Task description
Leaving the images out, output each entry below exactly.

Saved data entries

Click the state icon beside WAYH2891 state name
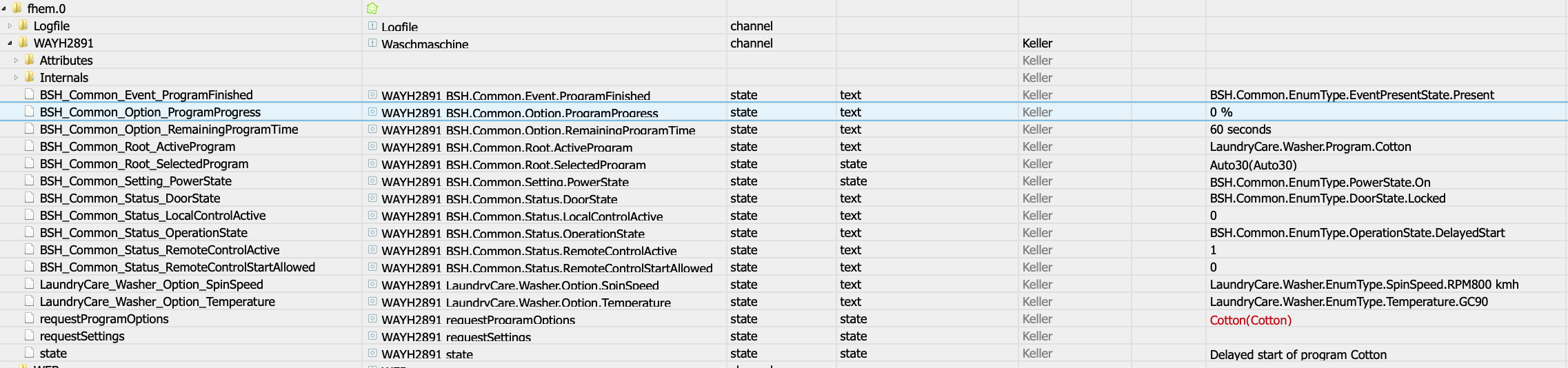 pos(372,353)
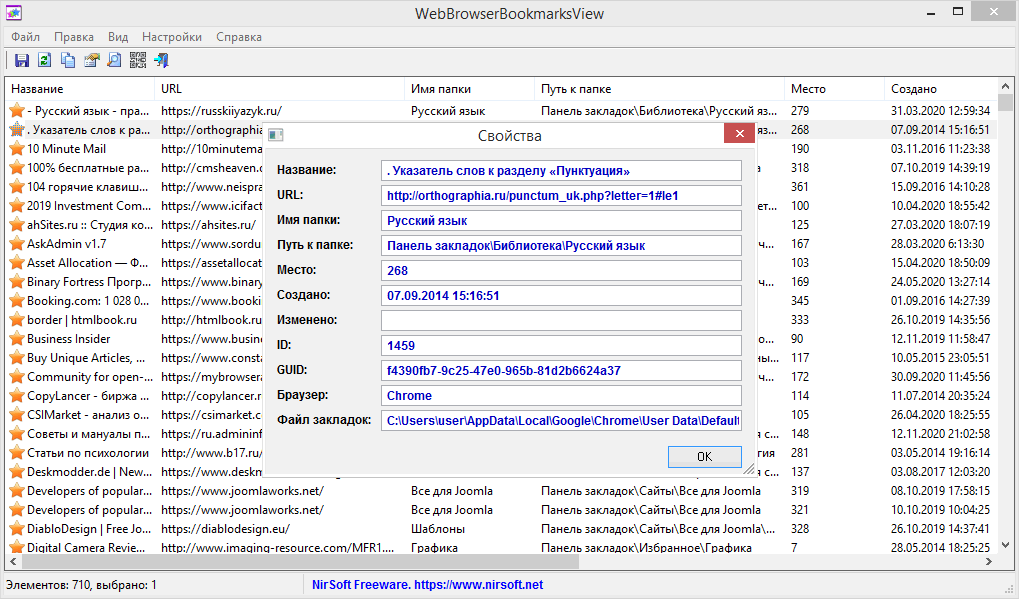Open the Справка menu
The image size is (1019, 599).
coord(239,37)
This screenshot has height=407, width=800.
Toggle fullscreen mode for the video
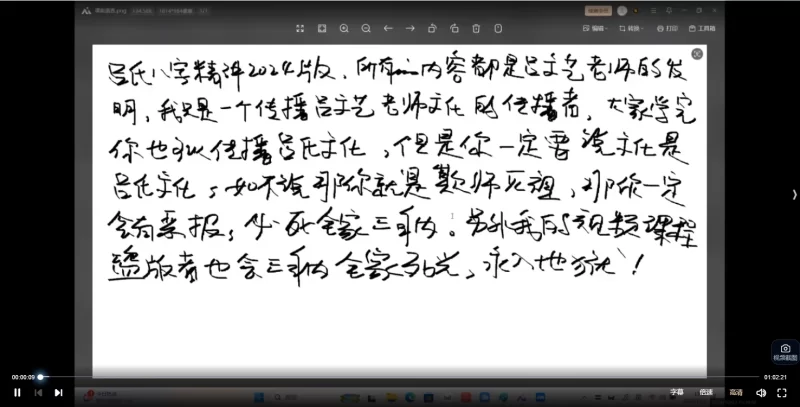click(x=782, y=393)
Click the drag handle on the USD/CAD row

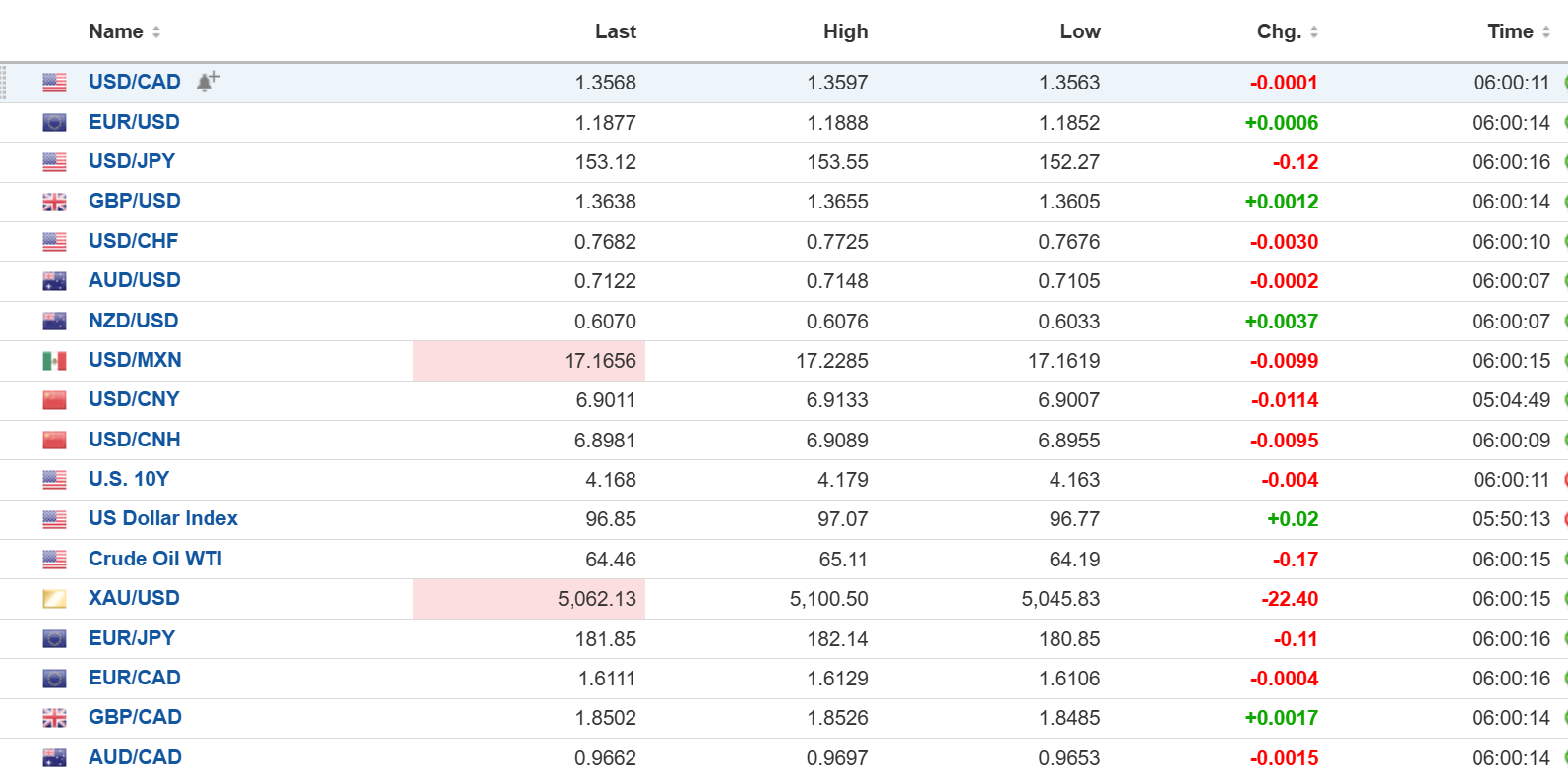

Response area
Click the state icon beside WAYH2891 state name
 pos(372,353)
Open the Справка menu
The image size is (1019, 599).
coord(239,37)
This screenshot has height=407, width=800.
Toggle fullscreen mode for the video
click(x=782, y=393)
Click the drag handle on the USD/CAD row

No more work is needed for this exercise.